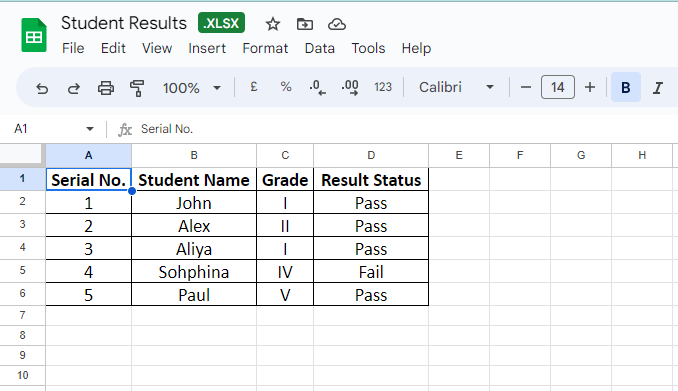Image resolution: width=678 pixels, height=391 pixels.
Task: Increase the decimal places
Action: 350,87
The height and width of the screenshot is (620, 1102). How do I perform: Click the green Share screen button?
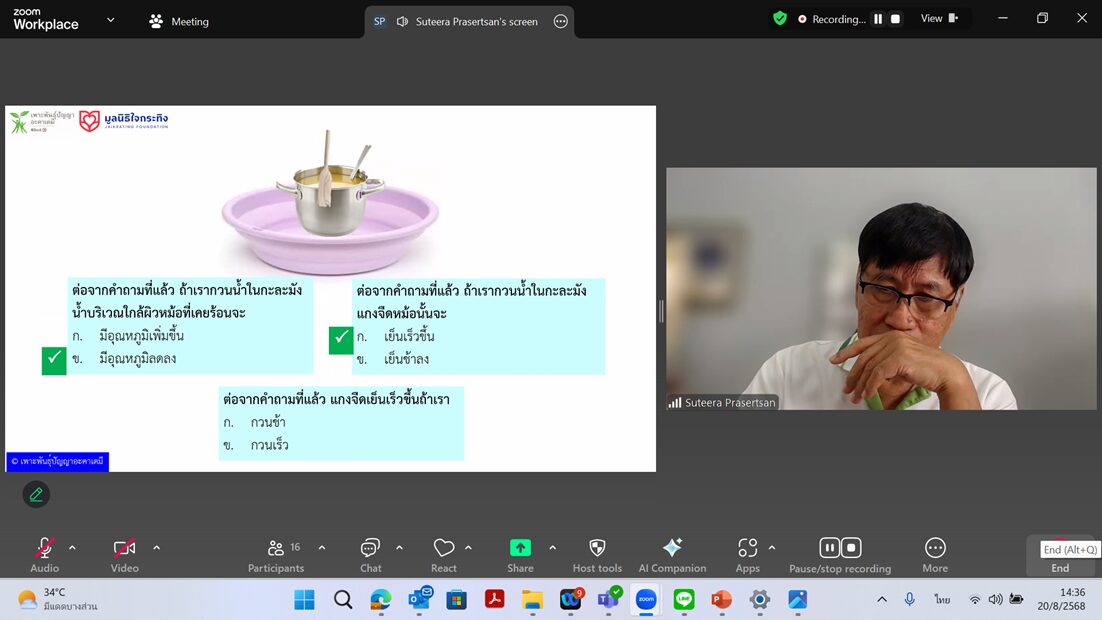pos(520,548)
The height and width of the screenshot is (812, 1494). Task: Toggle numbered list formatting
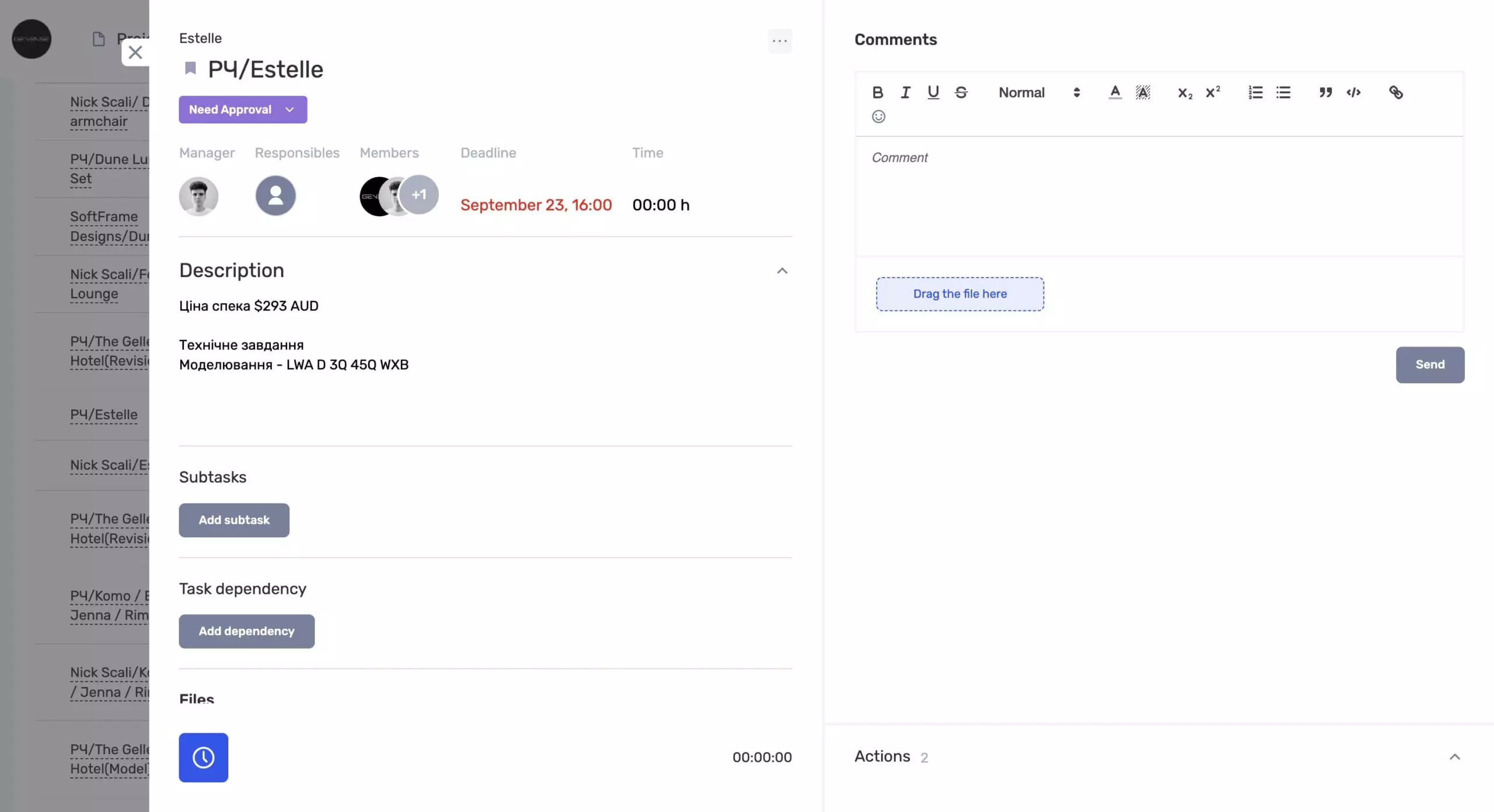coord(1255,92)
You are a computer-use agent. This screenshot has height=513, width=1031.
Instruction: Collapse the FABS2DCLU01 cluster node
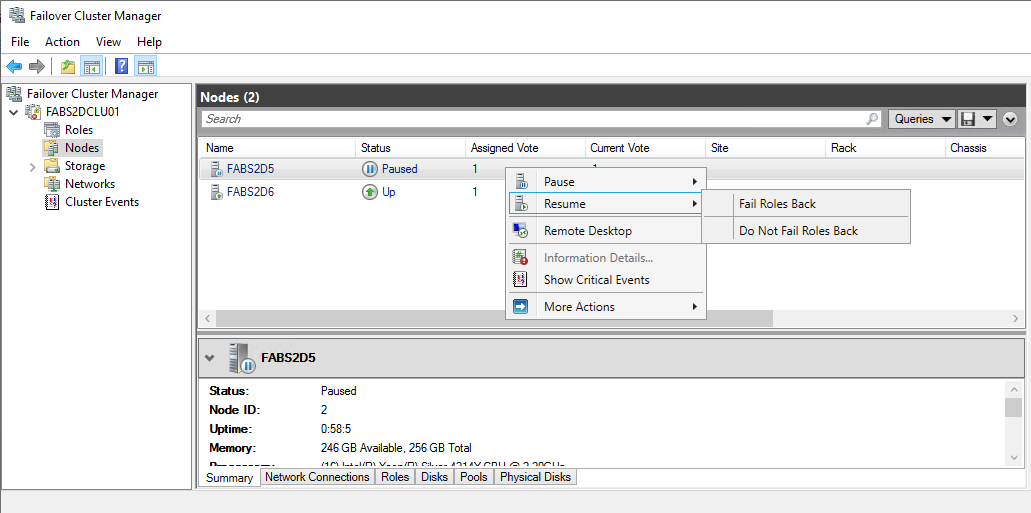pos(12,112)
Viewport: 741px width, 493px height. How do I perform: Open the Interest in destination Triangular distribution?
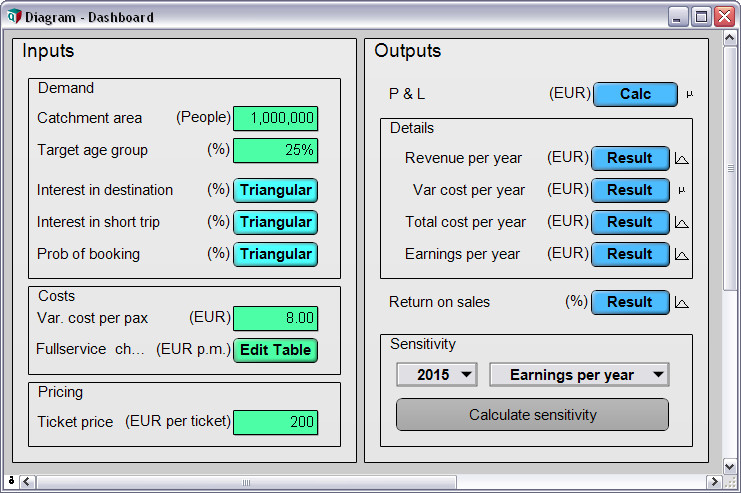(275, 190)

+++++

Output every one of the lines above word for word, with the pictures left out.

Image resolution: width=678 pixels, height=391 pixels.
Task: Increase the decimal places
Action: 350,87
The height and width of the screenshot is (620, 1102). How do I perform: Click the green Share screen button?
pos(520,548)
The height and width of the screenshot is (812, 1494). Task: Toggle numbered list formatting
coord(1255,92)
You are a computer-use agent. This screenshot has height=513, width=1031.
Instruction: Collapse the FABS2DCLU01 cluster node
pos(12,112)
Viewport: 741px width, 493px height. How do I perform: Open the Interest in destination Triangular distribution?
(275, 190)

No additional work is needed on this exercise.